------ Extracted information

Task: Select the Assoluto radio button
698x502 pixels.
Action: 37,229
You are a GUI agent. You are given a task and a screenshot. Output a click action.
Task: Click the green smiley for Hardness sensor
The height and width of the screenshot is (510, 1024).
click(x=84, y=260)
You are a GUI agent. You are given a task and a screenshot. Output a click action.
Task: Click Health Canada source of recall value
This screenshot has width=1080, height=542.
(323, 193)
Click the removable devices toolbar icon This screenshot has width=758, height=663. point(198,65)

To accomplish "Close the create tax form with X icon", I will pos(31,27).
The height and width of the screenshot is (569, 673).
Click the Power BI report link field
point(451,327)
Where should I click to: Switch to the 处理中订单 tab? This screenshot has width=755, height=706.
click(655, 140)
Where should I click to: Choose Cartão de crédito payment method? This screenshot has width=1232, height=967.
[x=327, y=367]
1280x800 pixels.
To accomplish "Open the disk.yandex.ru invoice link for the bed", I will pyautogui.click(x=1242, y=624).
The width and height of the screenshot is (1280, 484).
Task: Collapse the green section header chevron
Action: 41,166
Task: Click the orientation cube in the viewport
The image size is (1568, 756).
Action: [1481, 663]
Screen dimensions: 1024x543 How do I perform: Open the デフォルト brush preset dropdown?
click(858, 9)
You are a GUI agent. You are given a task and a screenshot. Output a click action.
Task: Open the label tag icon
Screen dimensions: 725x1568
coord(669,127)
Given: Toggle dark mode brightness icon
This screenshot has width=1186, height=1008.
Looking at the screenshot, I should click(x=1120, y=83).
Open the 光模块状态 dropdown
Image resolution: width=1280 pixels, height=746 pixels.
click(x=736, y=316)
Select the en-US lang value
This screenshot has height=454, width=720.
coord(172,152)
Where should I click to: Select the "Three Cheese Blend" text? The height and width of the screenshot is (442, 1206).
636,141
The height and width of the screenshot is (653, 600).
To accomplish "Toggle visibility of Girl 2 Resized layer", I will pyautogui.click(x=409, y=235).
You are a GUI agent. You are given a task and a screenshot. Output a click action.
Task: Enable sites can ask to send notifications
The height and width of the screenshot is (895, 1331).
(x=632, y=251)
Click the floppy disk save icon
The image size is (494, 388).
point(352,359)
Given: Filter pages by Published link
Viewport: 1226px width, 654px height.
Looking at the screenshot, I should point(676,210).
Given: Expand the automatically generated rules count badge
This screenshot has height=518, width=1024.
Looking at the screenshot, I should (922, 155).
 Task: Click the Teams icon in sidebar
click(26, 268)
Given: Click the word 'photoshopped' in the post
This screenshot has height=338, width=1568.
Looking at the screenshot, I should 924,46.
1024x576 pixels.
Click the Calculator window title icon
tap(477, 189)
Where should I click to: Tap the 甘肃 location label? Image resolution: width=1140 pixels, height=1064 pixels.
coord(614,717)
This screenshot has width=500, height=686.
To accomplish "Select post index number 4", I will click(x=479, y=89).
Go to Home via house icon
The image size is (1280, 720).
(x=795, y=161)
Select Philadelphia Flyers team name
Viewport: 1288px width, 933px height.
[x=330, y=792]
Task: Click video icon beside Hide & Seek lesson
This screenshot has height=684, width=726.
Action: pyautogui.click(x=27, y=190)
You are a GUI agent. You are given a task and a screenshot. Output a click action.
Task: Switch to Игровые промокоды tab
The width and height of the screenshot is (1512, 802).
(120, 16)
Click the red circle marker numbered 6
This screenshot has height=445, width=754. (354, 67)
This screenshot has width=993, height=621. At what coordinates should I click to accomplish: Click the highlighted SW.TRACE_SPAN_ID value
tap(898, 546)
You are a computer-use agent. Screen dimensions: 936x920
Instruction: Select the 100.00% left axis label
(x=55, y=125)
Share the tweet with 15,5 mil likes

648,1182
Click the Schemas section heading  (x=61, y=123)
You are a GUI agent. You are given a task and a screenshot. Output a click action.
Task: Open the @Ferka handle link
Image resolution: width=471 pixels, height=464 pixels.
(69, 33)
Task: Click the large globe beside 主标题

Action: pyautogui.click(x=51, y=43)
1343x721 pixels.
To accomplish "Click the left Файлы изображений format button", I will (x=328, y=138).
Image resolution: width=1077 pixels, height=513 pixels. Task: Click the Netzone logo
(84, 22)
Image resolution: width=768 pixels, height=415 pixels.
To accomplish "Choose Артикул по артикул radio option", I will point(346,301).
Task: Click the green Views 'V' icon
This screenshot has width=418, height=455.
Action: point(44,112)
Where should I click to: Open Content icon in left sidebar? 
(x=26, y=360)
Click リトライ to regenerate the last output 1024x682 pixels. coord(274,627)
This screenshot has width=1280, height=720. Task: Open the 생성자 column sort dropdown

------------

» Activity: Every entry is to be repeated precisely as it stands.

» Solution for this problem:
Task: Select the Assoluto radio button
698x502 pixels.
Action: 37,229
You are a GUI agent. You are given a task and a screenshot. Output a click action.
Task: Click the green smiley for Hardness sensor
The height and width of the screenshot is (510, 1024).
click(x=84, y=260)
You are a GUI agent. You are given a task and a screenshot. Output a click action.
Task: Click Health Canada source of recall value
This screenshot has width=1080, height=542.
(323, 193)
Click the removable devices toolbar icon This screenshot has width=758, height=663. point(198,65)

To accomplish "Close the create tax form with X icon", I will pos(31,27).
The height and width of the screenshot is (569, 673).
Click the Power BI report link field
point(451,327)
Where should I click to: Switch to the 处理中订单 tab? This screenshot has width=755, height=706.
click(655, 140)
Where should I click to: Choose Cartão de crédito payment method? This screenshot has width=1232, height=967.
[x=327, y=367]
1280x800 pixels.
To accomplish "Open the disk.yandex.ru invoice link for the bed", I will pyautogui.click(x=1242, y=624).
The width and height of the screenshot is (1280, 484).
Task: Collapse the green section header chevron
Action: 41,166
Task: Click the orientation cube in the viewport
The image size is (1568, 756).
Action: [1481, 663]
Screen dimensions: 1024x543 How do I perform: Open the デフォルト brush preset dropdown?
click(858, 9)
You are a GUI agent. You are given a task and a screenshot. Output a click action.
Task: Open the label tag icon
Screen dimensions: 725x1568
coord(669,127)
Given: Toggle dark mode brightness icon
This screenshot has width=1186, height=1008.
Looking at the screenshot, I should click(x=1120, y=83).
Open the 光模块状态 dropdown
Image resolution: width=1280 pixels, height=746 pixels.
click(x=736, y=316)
Select the en-US lang value
This screenshot has height=454, width=720.
coord(172,152)
Where should I click to: Select the "Three Cheese Blend" text? The height and width of the screenshot is (442, 1206).
636,141
The height and width of the screenshot is (653, 600).
To accomplish "Toggle visibility of Girl 2 Resized layer", I will pyautogui.click(x=409, y=235).
You are a GUI agent. You are given a task and a screenshot. Output a click action.
Task: Enable sites can ask to send notifications
The height and width of the screenshot is (895, 1331).
(x=632, y=251)
Click the floppy disk save icon
The image size is (494, 388).
point(352,359)
Given: Filter pages by Published link
Viewport: 1226px width, 654px height.
Looking at the screenshot, I should point(676,210).
Given: Expand the automatically generated rules count badge
This screenshot has height=518, width=1024.
Looking at the screenshot, I should (922, 155).
 Task: Click the Teams icon in sidebar
click(26, 268)
Given: Click the word 'photoshopped' in the post
This screenshot has height=338, width=1568.
Looking at the screenshot, I should 924,46.
1024x576 pixels.
Click the Calculator window title icon
tap(477, 189)
Where should I click to: Tap the 甘肃 location label? Image resolution: width=1140 pixels, height=1064 pixels.
coord(614,717)
This screenshot has width=500, height=686.
To accomplish "Select post index number 4", I will click(x=479, y=89).
Go to Home via house icon
The image size is (1280, 720).
(x=795, y=161)
Select Philadelphia Flyers team name
Viewport: 1288px width, 933px height.
[x=330, y=792]
Task: Click video icon beside Hide & Seek lesson
This screenshot has height=684, width=726.
Action: pyautogui.click(x=27, y=190)
You are a GUI agent. You are given a task and a screenshot. Output a click action.
Task: Switch to Игровые промокоды tab
The width and height of the screenshot is (1512, 802).
(120, 16)
Click the red circle marker numbered 6
This screenshot has height=445, width=754. (354, 67)
This screenshot has width=993, height=621. At what coordinates should I click to accomplish: Click the highlighted SW.TRACE_SPAN_ID value
tap(898, 546)
You are a computer-use agent. Screen dimensions: 936x920
Instruction: Select the 100.00% left axis label
(x=55, y=125)
Share the tweet with 15,5 mil likes

648,1182
Click the Schemas section heading  (x=61, y=123)
You are a GUI agent. You are given a task and a screenshot. Output a click action.
Task: Open the @Ferka handle link
Image resolution: width=471 pixels, height=464 pixels.
(69, 33)
Task: Click the large globe beside 主标题

Action: pyautogui.click(x=51, y=43)
1343x721 pixels.
To accomplish "Click the left Файлы изображений format button", I will (x=328, y=138).
Image resolution: width=1077 pixels, height=513 pixels. Task: Click the Netzone logo
(84, 22)
Image resolution: width=768 pixels, height=415 pixels.
To accomplish "Choose Артикул по артикул radio option", I will point(346,301).
Task: Click the green Views 'V' icon
This screenshot has width=418, height=455.
Action: point(44,112)
Where should I click to: Open Content icon in left sidebar? 
(x=26, y=360)
Click リトライ to regenerate the last output 1024x682 pixels. coord(274,627)
This screenshot has width=1280, height=720. Task: Open the 생성자 column sort dropdown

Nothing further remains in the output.